The fact that Rogue One upset my inner eight-year-old isn’t even a criticism: It’s a compliment to the film. The actors are all dynamite, and their characters, though not exactly likable, are incredibly engaging. The death scenes were far more effective because of their talent. My wife and I both found ourselves crying, because for me, it’s not 2005 anymore, and this isn’t a pre-established Darth Vader fall-from-grace storyline. Now, I’m an expectant father myself: My daughter, my first child, is due in June. And as the explosions and shooting got worse and worse in Rogue One, I reflexively covered my pregnant wife’s stomach, as though I were covering my daughter’s eyes. I also was thinking about my good friend in Dallas, a guy who has an eight-year-old daughter who totally loves Star Wars. Can he take his daughter to Rogue One? The answer is no. This is not a film for young children. It’s a film for very excited adolescents, some who are probably technically in their 40s.
Infamously or not, George Lucas claimed he created Star Wars to give children a new generation of heroes. In Star Wars: The Annotated Screenplays, we learn Lucas nixed ideas for Lando dying, Han dying, Luke dying, et al, because he knew it would be too much for children to handle. In George Lucas’s version of Star Wars, there’s only one truly tragic main character: Anakin Skywalker/Darth Vader, and even he doesn’t really die since he returns as a smiling and redeemed ghost in Return of the Jedi.
Another good friend of mine in New York, a father with three kids, told me recently that he’s held off letting his children see the existing Star Wars films, but that he occasionally tells them Star Wars bedtime stories to keep them at bay. Han Solo may have died in last year’s The Force Awakens, but Rey and Finn were very clearly okay. This year’s version of Rey and Finn — Jyn and Cassian — very obviously will never be seen in a Star Wars film again. My eight-year-old heart was totally broken by this fact. Even the computer-generated grinning Princess Leia at the very end was a half-hearted apology to small children and their parents. Too little, too late.
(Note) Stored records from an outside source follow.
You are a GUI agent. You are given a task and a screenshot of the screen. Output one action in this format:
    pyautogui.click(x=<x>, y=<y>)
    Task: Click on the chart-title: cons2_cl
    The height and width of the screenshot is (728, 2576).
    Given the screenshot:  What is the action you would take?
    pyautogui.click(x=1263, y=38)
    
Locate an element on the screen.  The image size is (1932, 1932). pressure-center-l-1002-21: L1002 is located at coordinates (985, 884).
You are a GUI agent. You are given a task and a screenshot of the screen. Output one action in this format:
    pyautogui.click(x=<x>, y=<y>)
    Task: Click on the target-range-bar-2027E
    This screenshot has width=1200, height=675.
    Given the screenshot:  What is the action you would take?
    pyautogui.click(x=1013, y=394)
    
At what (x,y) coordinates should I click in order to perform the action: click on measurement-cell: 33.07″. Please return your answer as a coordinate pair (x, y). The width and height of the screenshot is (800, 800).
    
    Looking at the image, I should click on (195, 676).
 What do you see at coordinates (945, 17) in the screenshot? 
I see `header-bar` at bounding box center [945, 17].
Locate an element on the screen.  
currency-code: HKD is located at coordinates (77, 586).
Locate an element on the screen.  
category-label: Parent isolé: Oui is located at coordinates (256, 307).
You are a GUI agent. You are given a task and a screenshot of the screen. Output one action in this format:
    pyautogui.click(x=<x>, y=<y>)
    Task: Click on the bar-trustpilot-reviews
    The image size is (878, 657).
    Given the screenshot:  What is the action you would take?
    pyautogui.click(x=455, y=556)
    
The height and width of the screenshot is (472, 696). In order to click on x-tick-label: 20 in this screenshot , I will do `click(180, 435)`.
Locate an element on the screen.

My wife does not eat and breathe Star Wars, and she wasn’t bothered by the sad ending of Rogue One at all. She thought it was a great, fun, and exciting film. “Maybe you were too young to see The Empire Strikes Back when you were eight,” she said. These were calm, wise, and centered words, the kind of comfort you might receive from Master Yoda, or Chirrut Îmwe; you know, something an adult might say.